2. Print out the Australopithecus aethiopicus reconstruction picture. Cut it out. If you are not using a color printer, you may want to add color to your mask. Color lightly with crayons. (Remember, no one really knows what the color of the skin of aethiopicus was. Use your imagination.)
3. Punch small hole in the eyes to see through.
4. Place the skull behind the reconstruction picture with blank sides together. Line up the eyes of the picture and the eye sockets of the skull. Tape the two together.
5. Add small holes to the sides of your mask.
6. With this two sided-mask, you can wear it with the skull showing, or turn it around and show the reconstruction.

The Black Skull and Australopithecus aethiopicus
Discovered near Lake Turkana, Africa, in 1985 by Richard Leakey, and reconstructed by Alan Walker, the Black Skull (KNM-WT 17000) is the most diagnostic specimen of Australopithecus aethiopicus ever found. It is referred to as the Black Skull because the manganese in the soil turned the bones black during mineralization. It has been dated to 2.5 million years ago.

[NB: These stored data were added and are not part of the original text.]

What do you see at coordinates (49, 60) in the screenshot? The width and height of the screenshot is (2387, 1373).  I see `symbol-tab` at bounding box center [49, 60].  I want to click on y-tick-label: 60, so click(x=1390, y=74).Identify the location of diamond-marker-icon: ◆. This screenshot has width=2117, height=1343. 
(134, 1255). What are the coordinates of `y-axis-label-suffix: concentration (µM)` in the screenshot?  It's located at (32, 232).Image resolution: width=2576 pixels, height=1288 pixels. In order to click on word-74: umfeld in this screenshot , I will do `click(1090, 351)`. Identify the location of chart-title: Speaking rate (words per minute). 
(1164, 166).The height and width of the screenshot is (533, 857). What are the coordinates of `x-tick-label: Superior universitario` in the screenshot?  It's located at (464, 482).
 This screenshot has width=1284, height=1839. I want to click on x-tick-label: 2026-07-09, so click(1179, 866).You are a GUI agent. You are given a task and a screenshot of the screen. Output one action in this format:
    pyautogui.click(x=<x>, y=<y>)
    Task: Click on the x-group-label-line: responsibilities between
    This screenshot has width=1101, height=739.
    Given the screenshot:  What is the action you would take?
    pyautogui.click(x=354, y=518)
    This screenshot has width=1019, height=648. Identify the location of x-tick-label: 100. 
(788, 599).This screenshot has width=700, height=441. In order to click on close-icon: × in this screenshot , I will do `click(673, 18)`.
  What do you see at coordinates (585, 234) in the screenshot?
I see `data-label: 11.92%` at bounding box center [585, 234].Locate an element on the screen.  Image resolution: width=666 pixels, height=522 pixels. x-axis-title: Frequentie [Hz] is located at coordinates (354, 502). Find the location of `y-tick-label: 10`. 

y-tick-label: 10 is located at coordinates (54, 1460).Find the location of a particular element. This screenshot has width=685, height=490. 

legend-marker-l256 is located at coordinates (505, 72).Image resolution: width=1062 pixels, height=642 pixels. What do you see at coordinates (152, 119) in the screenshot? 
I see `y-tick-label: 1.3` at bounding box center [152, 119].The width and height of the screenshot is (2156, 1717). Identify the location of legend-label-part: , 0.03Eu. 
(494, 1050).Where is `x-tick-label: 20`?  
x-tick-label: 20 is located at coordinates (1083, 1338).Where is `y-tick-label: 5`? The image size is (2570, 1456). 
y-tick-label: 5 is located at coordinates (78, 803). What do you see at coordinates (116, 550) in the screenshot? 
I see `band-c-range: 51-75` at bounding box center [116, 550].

This picture is of a facial reconstruction of the Black Skull done by Bill Munns. The Black Skull is really fascinating because it shares early Australopithecus afarensis traits with later Australopithecus robustus traits, making it an unusual and important find. Because of its distinct morphology, the Black Skull is considered to be the earliest robust species to date. Like other australopithecines, A. aethiopicus may have had hominid characteristics such as the ability to walk bipedally.